Noose around the Neck. "Made in Evraz Group"
22.11.2010 — Analysis
On November 24, 2010, Evraz Group is planning a pompous celebration of the completed reconstruction of the steel-making facilities at the Nizhny Tagil Iron & Steel Works OJSC. Just recently, the Russian Federal Antimonopoly Service (FAS) condemned this enterprise belonging to the empire of the billionaire Roman Abramovich for abusing the dominant position on the market. Evraz Group that is haunted by fatal casualties at the production facilities will have to share part of its revenues with the government. However, as experts said to the "RusBusinessNews" columnist, this payment is too small to compensate the damage caused by metallurgical enterprises through maintaining unreasonably high prices on the Russian market.
The FAS committee acknowledged that the Nizhny Tagil Iron & Steel Works (NTMK) violated the Law "On Protection of Competition". Being Russia's only manufacturer of Z-section products, the factory set monopoly high prices. Besides, one and the same product was sold at different prices that could not be explained by any of the economic, technical or geographic reasons. For example, section products were available to railcar manufacturers in Ukraine at a lower price than to NPK Uralvagonzavod (UVZ), though the latter was located next to NTMK. Even the amount of delivery had no affect on the contract price.
During the examination of the claim, representatives of the Nizhny Tagil factory made an attempt to explain their actions by existence of strategic consumers for whom the exclusive prices were set. However, as Maxim Ovchinnikov, head of the FAS department, states, metallurgists did not submit any documents that would substantiate the system of discounts and establish the pricing rules for strategic partners. In the meantime, the difference in prices sometime could amount to 66%, thus, pushing the return on sales of section products up to 200%. The received revenues can be collected to the state treasury: the metallurgical factory is facing a penalty for discrimination of consumers in the amount of 15% of NTMK's revenue for the period of 2009-beginning of 2010.
The claim against the enterprise of Evraz Group was initiated at the request of Oleg Sienko, General Director of NPK Uralvagonzavod. He claimed that the metallurgists were steadily increasing prices, refusing to fix them at least for three months. The Nizhny Tagil railcar makers complained not only about NTMK, but also about Severstal OJSC, Magnitogorsk Metallurgical Integrated Plant OJSC, and Mechel. For example, in the second quarter of 2010, Severstal increased prices for boiler steel almost by 30%. The Uralvagonzavod managers say that they had to accept the new price, as the Cherepovets factory slashed deliveries of rolled metal and UVZ was on the brink of shut-down.

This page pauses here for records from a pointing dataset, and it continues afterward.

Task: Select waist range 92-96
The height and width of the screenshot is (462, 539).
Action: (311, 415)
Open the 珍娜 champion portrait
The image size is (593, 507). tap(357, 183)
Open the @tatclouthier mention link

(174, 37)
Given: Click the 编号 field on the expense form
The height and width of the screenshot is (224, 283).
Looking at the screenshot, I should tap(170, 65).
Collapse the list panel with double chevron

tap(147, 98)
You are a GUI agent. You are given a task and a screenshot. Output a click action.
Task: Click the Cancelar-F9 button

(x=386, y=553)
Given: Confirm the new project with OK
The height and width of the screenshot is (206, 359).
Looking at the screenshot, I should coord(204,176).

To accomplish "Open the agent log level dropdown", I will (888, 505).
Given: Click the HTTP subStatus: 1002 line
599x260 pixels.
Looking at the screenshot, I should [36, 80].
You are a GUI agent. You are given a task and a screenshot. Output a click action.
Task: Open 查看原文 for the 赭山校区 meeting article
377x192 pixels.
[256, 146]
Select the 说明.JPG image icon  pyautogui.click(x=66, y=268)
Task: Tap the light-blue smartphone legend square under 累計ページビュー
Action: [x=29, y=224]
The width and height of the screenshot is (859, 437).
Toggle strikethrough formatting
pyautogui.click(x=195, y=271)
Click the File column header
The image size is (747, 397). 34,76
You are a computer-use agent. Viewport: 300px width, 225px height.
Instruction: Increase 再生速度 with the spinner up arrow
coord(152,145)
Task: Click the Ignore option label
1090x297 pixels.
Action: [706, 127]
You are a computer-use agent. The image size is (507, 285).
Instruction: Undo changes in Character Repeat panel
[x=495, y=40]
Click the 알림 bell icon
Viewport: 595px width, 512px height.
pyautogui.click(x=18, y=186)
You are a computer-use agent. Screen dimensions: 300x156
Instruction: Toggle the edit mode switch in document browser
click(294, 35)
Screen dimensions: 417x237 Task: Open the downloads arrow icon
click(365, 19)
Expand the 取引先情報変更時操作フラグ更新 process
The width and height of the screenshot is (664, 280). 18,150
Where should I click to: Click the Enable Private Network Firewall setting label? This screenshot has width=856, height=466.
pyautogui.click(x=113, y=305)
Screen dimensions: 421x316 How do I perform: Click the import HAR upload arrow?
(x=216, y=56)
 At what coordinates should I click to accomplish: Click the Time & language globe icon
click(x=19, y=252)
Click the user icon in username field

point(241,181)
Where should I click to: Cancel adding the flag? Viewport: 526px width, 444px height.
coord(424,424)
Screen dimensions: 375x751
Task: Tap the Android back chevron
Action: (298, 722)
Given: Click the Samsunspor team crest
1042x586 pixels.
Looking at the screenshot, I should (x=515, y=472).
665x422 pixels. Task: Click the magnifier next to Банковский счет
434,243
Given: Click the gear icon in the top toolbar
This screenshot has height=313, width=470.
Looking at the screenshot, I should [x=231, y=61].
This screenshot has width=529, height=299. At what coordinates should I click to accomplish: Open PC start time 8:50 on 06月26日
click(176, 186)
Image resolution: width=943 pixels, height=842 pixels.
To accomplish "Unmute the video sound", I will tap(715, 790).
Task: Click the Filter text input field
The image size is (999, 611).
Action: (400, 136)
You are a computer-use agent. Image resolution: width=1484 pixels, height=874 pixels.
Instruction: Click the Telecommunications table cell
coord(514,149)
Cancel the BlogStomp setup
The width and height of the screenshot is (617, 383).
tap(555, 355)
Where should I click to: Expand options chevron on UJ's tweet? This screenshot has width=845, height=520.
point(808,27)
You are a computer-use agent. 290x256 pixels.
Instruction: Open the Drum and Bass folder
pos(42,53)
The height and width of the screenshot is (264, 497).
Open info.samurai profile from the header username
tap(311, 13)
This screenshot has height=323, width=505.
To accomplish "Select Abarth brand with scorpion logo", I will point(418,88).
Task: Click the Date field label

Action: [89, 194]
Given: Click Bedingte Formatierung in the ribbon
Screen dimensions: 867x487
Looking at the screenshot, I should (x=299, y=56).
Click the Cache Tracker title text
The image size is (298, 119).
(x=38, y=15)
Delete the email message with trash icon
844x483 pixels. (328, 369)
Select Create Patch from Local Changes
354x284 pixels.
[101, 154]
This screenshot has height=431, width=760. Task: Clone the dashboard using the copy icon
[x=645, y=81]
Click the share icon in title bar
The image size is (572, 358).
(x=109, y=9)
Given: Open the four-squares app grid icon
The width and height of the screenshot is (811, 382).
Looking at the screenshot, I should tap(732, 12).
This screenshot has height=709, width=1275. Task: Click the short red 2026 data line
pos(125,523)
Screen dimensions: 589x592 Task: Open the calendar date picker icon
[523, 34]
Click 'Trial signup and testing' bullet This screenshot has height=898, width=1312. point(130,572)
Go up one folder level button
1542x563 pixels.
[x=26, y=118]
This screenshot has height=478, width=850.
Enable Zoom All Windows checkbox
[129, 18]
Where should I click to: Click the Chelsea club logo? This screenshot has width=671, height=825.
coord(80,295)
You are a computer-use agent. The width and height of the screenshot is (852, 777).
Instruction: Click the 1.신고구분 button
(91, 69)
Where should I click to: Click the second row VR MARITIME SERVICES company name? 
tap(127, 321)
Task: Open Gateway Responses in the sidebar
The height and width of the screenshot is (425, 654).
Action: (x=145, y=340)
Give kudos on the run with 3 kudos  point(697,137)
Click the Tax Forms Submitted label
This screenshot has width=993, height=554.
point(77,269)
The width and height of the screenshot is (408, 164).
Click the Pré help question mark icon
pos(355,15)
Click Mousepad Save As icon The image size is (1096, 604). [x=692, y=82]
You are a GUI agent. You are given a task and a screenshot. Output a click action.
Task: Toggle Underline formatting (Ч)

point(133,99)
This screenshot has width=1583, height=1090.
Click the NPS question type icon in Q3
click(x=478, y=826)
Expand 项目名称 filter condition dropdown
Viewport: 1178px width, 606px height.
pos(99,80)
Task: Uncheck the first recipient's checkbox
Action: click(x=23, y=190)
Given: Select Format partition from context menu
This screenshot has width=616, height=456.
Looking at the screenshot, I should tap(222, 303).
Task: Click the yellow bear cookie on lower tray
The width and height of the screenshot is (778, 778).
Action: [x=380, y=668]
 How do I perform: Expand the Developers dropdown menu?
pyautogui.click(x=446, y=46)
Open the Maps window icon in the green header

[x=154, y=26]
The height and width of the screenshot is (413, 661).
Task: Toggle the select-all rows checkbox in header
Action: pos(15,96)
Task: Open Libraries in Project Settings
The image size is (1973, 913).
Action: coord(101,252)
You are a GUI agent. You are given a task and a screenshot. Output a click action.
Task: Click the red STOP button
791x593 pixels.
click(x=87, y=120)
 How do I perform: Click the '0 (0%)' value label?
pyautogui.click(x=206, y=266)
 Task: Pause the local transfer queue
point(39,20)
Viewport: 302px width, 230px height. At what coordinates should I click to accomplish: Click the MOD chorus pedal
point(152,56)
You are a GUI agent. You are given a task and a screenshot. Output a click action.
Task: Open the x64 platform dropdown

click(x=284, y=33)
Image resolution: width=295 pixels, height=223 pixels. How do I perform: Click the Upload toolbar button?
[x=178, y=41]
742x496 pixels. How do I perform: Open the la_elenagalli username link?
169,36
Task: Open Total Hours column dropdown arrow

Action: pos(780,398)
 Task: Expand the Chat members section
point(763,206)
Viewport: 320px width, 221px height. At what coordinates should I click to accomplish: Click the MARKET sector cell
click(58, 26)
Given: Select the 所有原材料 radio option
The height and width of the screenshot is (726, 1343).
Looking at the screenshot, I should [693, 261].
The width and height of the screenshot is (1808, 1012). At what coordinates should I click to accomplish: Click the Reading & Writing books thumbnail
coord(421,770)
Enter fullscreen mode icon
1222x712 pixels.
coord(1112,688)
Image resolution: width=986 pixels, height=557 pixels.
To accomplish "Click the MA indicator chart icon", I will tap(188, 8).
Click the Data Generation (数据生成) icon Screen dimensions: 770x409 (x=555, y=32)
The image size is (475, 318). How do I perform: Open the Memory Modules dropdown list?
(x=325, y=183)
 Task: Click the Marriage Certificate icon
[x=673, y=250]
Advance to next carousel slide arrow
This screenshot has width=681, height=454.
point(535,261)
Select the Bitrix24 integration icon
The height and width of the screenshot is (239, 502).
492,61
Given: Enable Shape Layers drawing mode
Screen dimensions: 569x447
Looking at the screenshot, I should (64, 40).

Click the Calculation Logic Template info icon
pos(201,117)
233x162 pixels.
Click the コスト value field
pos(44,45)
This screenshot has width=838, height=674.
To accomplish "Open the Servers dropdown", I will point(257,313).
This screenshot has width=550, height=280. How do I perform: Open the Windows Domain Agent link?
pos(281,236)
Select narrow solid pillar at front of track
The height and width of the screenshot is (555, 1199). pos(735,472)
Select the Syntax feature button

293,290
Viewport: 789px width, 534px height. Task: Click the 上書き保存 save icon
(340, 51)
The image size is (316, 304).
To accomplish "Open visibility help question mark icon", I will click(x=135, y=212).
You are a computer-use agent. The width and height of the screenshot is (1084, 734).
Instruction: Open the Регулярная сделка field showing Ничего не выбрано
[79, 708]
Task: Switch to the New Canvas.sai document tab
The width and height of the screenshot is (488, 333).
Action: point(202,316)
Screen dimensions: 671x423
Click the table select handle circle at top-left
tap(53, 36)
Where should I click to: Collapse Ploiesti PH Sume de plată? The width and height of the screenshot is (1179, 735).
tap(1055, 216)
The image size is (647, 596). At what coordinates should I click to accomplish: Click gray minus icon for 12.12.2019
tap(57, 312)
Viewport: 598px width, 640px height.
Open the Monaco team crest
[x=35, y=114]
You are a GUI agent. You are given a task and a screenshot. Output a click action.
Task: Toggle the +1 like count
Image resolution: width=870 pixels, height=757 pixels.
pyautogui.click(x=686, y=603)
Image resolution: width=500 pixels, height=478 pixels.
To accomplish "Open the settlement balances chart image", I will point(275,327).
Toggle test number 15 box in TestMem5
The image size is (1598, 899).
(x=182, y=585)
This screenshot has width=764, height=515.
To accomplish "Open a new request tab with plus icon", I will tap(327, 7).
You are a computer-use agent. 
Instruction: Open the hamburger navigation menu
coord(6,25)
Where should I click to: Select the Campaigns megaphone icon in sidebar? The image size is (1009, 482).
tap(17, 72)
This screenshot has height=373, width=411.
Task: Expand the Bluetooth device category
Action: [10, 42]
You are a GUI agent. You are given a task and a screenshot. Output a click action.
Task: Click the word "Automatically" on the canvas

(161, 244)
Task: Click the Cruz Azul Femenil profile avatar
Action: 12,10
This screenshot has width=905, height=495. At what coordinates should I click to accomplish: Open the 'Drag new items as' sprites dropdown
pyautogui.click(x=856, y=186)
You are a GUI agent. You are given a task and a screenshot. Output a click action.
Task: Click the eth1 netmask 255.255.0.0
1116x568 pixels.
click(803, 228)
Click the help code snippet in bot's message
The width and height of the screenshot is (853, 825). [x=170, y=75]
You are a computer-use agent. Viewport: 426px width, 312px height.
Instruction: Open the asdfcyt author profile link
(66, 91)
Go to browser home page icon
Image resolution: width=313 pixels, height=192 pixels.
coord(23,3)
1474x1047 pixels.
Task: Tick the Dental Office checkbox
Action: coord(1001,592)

The parties agreed that the price for metal plates would remain unchanged for the third quarter of 2010. However, Severstal did not keep the promise. Oleg Sienko wrote another letter to the Russian government, accusing the Cherepovets factory of overpricing.
Eventually, the investigation affected only the Nizhny Tagil Iron & Steel Works; government officials recommended the other companies to enter into long-term agreements with machine-building factories. However, in practice, the metallurgists keep on twisting the consumers' arms.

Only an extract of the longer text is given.